Find shade. You don’t have to stay indoors to avoid UV rays. Lounging under an umbrella, sitting under a tree and relaxing in a gazebo keeps you away from the sun’s rays. But, of course, you should still use sunscreen and wear protective clothing.??

Cover yourself with clothes. It may be uncomfortable at first, but covering your skin with clothing will protect it from UV rays. Clothing like long-sleeved shirts and pants will save your skin. Even simple accessories like sunglasses and hats are helpful.??

Hats will help you if you have little or no hair. The top of your head is sensitive to the sun. Without hair to protect your scalp, you are exposed to strong UV radiation.??

Sunglasses also protect your eyeballs, not just the skin on your eyelids. Sun damage can damage the skin in your eyes. UV rays can also damage your eyes and cause cataracts.??

Avoid light colored environments.Snow, sand and lightweight concrete reflect sunlight. This reflection makes UV rays more intense and can double your exposure.

Use sunscreen as recommended. Expired sunscreen provides less protection against UV rays. Also, reapply sunscreen every two hours outdoors.
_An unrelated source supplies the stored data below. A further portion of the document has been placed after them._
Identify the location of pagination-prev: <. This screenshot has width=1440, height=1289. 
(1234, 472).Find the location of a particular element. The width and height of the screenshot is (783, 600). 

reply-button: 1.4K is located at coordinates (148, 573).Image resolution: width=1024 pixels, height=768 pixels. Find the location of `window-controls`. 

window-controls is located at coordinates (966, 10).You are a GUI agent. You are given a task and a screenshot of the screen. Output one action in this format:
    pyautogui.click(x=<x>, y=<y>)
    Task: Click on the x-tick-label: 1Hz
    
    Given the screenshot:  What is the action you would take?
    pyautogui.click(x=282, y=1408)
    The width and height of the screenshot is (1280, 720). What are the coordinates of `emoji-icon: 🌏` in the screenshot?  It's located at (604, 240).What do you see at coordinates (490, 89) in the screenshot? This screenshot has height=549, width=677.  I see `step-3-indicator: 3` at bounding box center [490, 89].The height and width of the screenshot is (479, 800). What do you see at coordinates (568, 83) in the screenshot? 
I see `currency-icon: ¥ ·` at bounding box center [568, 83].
Reapply it more frequently if you are sweating or swimming. ??

Familiarize yourself with the trends in your local UV Index. Your location will have its UV index trends. If you know the frequent levels of UV radiation, you know what kind of precautions you need to take.

Who is at risk?

All skin colors can suffer sun damage when exposed to UV rays. People with naturally pale skin and light hair should exercise extreme caution.

People being treated for skin cancer or whose family members have skin cancer should also be careful. They could be at risk when exposed to UV rays.

Sources

SOURCES:

Centers for Disease Control and Prevention: “Solar Safety”.

Cleveland Clinic: “Is the sunscreen in your makeup enough?” “

??United States Environmental Protection Agency: “Description of UV Index”.

US Food & Drug Administration: “Tips for Staying Safe in the Sun: From Sunscreen to Sunglasses.”

Skin Research and Technology: Official Journal of the International Society for Bioengineering and the Skin (ISBS) [and] International Society for Digital Skin Imaging (ISDIS) [and] International Society for Skin Imaging (ISSI): “Layering sunscreen with face makeup improves its sun protection factor under real-world conditions.”